WV Center on Budget and Policy > Blog > 2015 & 2016 Tax Reform > Yes, We Should Tax Coal Property Like Natural Gas Property

Yes, We Should Tax Coal Property Like Natural Gas Property

On Monday, the Joint Select Committee on Taxation met again to discuss revising our state’s tax system. The focus of this meeting was on local property taxation, especially as it impacts the coal and natural gas industries. During the meeting, John Mairs, a lawyer for the coal industry, stated that he “would love to have their taxes assessed like the oil and gas industry.” Presumably, Mairs believes that the coal industry would pay less in property taxes if its property were assessed the same way as natural gas and oil property. However, this is not the case. The natural gas industry has a much higher effective property tax rate than the coal industry.

As Sean and I highlighted in this report, the effective property tax rate on the value of natural gas in West Virginia is about 3 percent compared to just about 1 percent for coal. This is largely because producing natural gas property in West Virginia is valued differently than active coal property. Unlike coal, active oil and gas property is appraised and assessed on both the royalty land-owner and the producer (or leaseholder). Currently, active coal property  being mined is taxed based only upon the royalty rate value of the property, which is typically 5.5 percent of the value, and not the “chattel real interest” or the leaseholders (coal producers) working interest value. This means that a large portion – 94.5 percent, after reducing for operating expenses  – of the value of active coal property is not being assessed and taxed. The result is that coal companies pay much less in property taxes than natural gas and oil companies even though they are paying more on their machinery and equipment.
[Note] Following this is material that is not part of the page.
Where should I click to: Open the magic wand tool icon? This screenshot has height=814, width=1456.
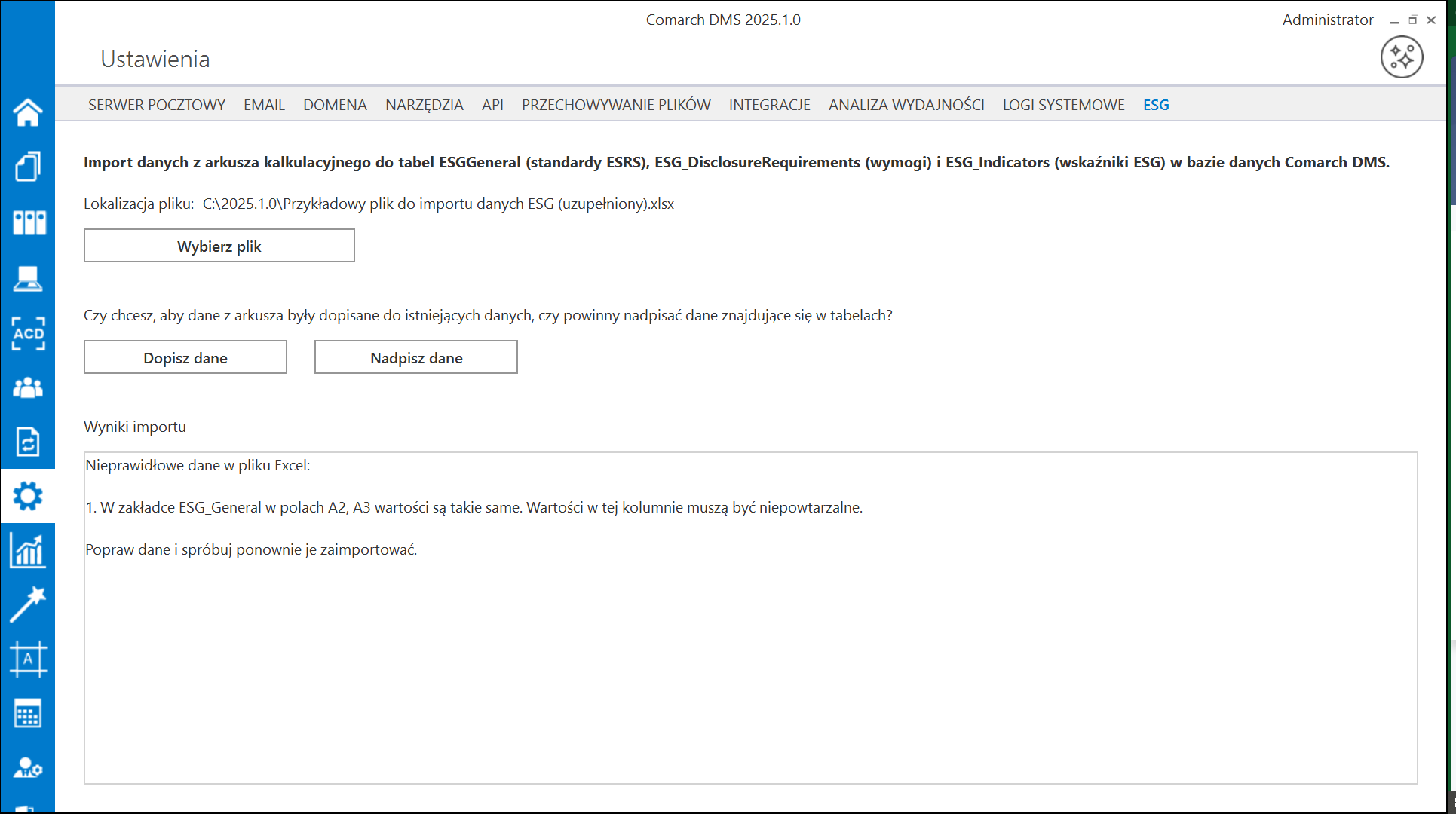pyautogui.click(x=28, y=604)
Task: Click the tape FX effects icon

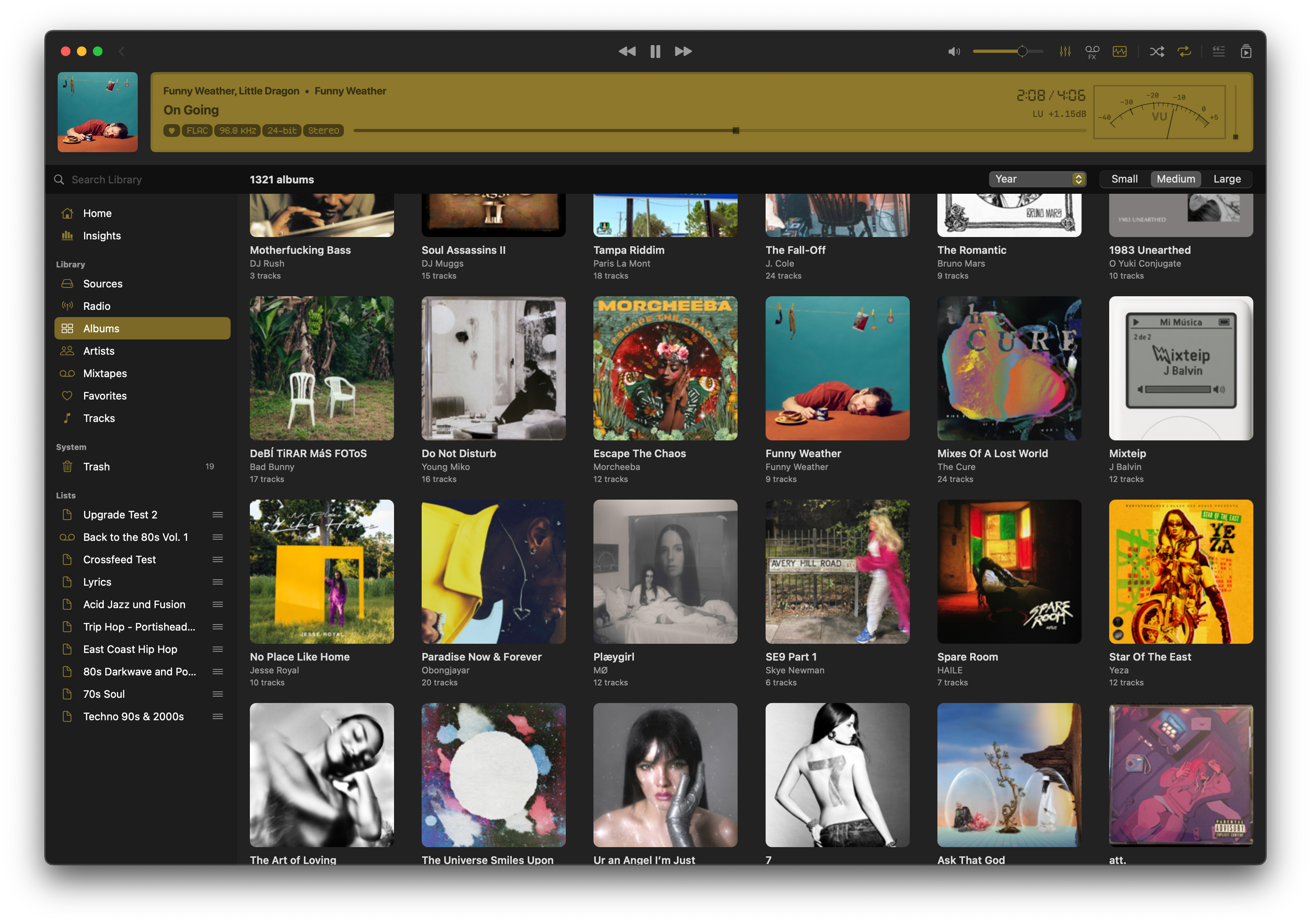Action: coord(1092,51)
In 2008, natural gas paid $58.3 million in property taxes based on a production value of about $2 billion – an effective rate of 2.97 percent. Meanwhile, coal paid $90.8 million based on a production value of $9.7 billion or just 0.94 percent. If coal paid the same effective property tax rate as natural gas, it would have paid approximately $288 million or $197 million more in local property taxes. So, yes, taxing coal property the same as natural gas property would be great, as it would be provide additional resources to maintain our highways, and could pay for other important programs that have seen their funding cut over the past several years.